Science Achievement in Grades 8 and 9
Exhibit 2.2.1a presents the estimated growth in students’ science achievement between the eighth and ninth grade for the three participating countries.¹ The numerical results tab displays each country’s average achievement at each grade, along with a growth estimate and its standard error (in parentheses). The graphical results tab shows the distribution of changes in achievement scores, including percentiles, and provides confidence intervals² associated with average growth.
On average, students in all countries showed growth in science achievement between Grades 8 and 9. The interactive table can be sorted by different criteria. When sorted by magnitude of growth, the exhibit highlights average growth for Jordan, Korea, and Sweden as +10, 8, and 6 scale score points, respectively.
Note that the estimates of average growth are provided with a margin of error, given in the form of a standard error for each country. For example, Jordan’s estimated growth of 10 points has a 95% confidence interval ranging from 4 to 16 points (10 plus and minus twice the standard error of 3.2, rounded). Besides the standard error, the percentiles of the change distribution are also informative in understanding how much test scores can vary between the first and second assessments.
The graphical results tab of the exhibit provides a more comprehensive look at patterns in growth within and across countries. The variation in standard deviations between grades and countries, in interquartile ranges, and in the 5th–95th percentile difference in the growth distribution all indicate that variability in achievement growth exists both between and within countries. Thus, while one country’s average growth may exceed another’s, all three countries include students with varying growth trajectories between the two years. Overall, fewer students showed a decline in achievement, most students showed a gain in achievement, and some showed very little change in achievement. For instance, despite lower overall growth in Sweden (+6 scale score points), some students who showed substantial growth in science likely outpaced students who showed less growth in Jordan, where students showed higher growth on average. However, the 95% confidence intervals for the average growth across the two assessments are all located within the positive range, above zero, in all three countries, indicating that the observed gains are statistically significant³ at the 5% level.
Exhibit 2.2.1b complements Exhibit 2.2.1a and presents the average science achievement results for the three TIMSS 2023 Longitudinal countries participating in Grades 8 (2023) and 9 (2024). For each country and grade, the numerical results tab shows the average scale score, accompanied by its standard error in parentheses, the 95% confidence interval for the average achievement, and the standard deviation of student scores with its standard error. As noted above, all countries show some gains in average science achievement between the two years. Higher average achievement in Grade 8 did not necessarily translate into larger growth in achievement between the two assessment years. Jordan had the lowest average science achievement at both grades (414 in Grade 8 and 424 in Grade 9) but showed the largest average growth among the three countries.

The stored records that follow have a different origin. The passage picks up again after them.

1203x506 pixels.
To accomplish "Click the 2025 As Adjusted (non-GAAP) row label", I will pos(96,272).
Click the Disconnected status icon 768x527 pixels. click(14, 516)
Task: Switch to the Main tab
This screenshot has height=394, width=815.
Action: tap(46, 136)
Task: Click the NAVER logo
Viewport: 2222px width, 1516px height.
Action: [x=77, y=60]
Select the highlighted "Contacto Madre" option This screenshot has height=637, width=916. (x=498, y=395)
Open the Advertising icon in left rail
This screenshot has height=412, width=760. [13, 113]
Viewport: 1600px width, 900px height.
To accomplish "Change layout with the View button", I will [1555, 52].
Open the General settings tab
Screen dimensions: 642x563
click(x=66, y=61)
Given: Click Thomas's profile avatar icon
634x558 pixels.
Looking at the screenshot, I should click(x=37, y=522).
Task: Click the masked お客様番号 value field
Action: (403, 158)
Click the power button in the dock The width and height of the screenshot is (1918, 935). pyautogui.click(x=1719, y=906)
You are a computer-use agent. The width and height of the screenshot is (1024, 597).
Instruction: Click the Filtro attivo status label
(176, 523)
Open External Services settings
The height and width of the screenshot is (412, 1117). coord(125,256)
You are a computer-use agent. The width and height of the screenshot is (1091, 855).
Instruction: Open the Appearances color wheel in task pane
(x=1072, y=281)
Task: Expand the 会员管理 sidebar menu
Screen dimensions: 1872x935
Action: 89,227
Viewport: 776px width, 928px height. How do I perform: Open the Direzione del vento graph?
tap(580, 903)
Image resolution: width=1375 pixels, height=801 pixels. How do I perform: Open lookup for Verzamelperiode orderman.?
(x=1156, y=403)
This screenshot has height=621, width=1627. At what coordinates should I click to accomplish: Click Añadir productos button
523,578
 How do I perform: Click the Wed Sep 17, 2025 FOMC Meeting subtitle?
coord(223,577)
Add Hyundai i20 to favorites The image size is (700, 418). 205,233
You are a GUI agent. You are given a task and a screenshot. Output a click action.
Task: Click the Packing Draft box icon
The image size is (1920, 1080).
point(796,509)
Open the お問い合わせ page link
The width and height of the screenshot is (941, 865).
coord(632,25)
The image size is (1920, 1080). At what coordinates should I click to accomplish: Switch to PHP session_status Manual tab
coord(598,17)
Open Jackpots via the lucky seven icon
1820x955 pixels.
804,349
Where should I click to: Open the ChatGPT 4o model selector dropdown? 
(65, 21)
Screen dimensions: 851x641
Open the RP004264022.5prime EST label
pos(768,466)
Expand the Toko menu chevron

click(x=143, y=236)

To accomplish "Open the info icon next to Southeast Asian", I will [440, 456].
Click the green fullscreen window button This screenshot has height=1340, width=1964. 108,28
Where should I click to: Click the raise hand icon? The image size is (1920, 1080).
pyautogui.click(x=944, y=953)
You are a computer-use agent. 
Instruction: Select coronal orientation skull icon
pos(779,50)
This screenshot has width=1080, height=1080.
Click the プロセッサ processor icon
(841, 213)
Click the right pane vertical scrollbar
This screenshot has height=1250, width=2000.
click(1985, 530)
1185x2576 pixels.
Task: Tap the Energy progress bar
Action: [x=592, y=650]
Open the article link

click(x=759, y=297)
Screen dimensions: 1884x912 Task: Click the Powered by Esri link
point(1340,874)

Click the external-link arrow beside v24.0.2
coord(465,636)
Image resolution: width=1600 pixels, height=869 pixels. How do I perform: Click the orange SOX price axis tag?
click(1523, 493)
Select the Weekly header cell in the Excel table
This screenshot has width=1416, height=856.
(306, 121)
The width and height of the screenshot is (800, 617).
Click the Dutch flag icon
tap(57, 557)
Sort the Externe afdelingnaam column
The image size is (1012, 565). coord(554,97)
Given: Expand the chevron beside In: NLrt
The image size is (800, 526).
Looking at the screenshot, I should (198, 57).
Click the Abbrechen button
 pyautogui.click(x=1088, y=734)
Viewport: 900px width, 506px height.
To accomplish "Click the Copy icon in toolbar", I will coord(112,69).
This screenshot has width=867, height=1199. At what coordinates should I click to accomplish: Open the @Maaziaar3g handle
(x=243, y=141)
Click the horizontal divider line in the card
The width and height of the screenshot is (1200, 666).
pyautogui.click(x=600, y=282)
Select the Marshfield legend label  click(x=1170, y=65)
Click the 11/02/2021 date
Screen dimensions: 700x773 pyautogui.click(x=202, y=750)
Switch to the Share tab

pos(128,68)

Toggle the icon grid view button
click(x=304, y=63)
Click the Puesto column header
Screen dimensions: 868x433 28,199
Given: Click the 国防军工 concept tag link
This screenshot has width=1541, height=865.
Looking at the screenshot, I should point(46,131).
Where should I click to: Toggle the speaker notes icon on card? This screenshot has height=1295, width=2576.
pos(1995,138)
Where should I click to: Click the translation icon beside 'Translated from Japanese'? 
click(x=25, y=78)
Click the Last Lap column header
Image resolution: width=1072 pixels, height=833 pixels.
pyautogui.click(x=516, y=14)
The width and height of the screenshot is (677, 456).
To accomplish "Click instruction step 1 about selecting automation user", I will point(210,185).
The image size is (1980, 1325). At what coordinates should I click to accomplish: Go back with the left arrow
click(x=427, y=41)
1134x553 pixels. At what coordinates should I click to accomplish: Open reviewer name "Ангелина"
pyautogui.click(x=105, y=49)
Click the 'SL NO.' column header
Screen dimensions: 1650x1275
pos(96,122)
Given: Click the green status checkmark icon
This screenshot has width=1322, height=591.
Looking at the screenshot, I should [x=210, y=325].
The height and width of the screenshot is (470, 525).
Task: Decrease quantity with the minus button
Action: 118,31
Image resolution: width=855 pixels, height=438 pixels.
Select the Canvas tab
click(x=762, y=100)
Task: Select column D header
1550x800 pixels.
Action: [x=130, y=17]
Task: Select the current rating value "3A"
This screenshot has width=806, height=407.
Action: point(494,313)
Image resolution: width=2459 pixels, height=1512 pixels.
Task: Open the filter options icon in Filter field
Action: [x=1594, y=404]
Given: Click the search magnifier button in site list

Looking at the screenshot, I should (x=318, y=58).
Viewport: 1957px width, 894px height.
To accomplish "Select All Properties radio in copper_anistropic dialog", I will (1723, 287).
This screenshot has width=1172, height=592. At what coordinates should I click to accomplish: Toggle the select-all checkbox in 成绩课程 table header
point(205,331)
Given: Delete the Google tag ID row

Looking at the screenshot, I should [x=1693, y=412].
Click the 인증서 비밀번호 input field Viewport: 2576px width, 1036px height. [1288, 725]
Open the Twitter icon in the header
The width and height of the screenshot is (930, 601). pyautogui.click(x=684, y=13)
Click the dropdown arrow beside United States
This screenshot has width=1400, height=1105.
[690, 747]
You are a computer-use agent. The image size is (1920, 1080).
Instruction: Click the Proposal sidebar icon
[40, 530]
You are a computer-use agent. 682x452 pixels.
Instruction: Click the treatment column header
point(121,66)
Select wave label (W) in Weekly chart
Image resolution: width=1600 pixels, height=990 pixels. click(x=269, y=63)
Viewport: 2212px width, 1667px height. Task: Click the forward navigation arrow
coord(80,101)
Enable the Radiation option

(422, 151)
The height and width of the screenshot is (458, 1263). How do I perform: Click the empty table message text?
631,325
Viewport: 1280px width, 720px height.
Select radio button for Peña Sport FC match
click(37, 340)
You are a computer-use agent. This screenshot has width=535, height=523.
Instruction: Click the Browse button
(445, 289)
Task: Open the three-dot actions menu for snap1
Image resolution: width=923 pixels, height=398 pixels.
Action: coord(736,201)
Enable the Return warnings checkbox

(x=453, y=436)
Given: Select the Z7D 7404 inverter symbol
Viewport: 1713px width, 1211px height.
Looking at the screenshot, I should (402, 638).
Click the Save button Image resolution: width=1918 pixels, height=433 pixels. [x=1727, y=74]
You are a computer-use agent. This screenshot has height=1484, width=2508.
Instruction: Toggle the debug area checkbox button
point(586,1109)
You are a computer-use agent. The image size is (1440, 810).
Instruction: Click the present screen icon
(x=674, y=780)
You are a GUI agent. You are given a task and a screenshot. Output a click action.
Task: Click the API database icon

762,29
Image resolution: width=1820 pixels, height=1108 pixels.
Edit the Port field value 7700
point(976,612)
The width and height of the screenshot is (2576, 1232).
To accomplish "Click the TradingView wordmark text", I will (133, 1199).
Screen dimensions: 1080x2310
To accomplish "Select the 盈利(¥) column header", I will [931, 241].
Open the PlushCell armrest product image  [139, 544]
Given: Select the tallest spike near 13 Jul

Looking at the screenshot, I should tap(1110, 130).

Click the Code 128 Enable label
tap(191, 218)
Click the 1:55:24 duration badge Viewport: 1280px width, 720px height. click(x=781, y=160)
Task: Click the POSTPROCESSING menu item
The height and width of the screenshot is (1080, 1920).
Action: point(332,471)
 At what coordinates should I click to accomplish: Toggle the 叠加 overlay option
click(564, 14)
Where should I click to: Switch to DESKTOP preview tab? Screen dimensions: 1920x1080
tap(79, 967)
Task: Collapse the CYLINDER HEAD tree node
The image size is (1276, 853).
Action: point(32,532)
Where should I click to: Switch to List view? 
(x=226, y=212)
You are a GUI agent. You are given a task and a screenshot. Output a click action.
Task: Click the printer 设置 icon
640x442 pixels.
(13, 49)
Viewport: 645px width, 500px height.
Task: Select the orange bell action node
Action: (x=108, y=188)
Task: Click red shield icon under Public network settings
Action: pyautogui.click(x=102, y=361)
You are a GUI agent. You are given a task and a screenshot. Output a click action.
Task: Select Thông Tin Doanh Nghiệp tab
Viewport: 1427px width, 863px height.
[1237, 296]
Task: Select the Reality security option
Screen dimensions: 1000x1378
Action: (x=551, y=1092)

The exhibit also provides information about within-country score variability and shows that standard deviations increased from Grade 8 to Grade 9 in Korea (from 88 to 93) and Sweden (from 99 to 107). This suggests that achievement distributions within these countries widen over time. In contrast, Jordan showed a consistently high standard deviation of 98 in both years.
¹See the TIMSS 2023 International Results for more information about the science assessment. ²One can think of a confidence interval as a “net” we cast to catch the true average of a whole population. A 95% confidence interval means that if we were to repeat our study 100 times, the nets casted from those 100 studies would catch the true average about 95 times. It doesn’t mean there’s a 95% chance our specific net caught the true value—it either did or it didn’t. Any specific 95% confidence interval is one such application of a method that works 95% of the time. ³Statistical significance means nothing more than that the difference found is big enough that we only expect to see it by random chance less than 5% of the time if there was truly no difference. It’s surprising enough for us to look closer but does not imply practical significance. Also, in very large studies, such as TIMSS where many students take the test, there is reason to be cautious. One can occasionally find very small differences that are technically statistically significant but are so small they don’t actually matter much in terms of real world effects (e.g., Berkson, J. (1938)).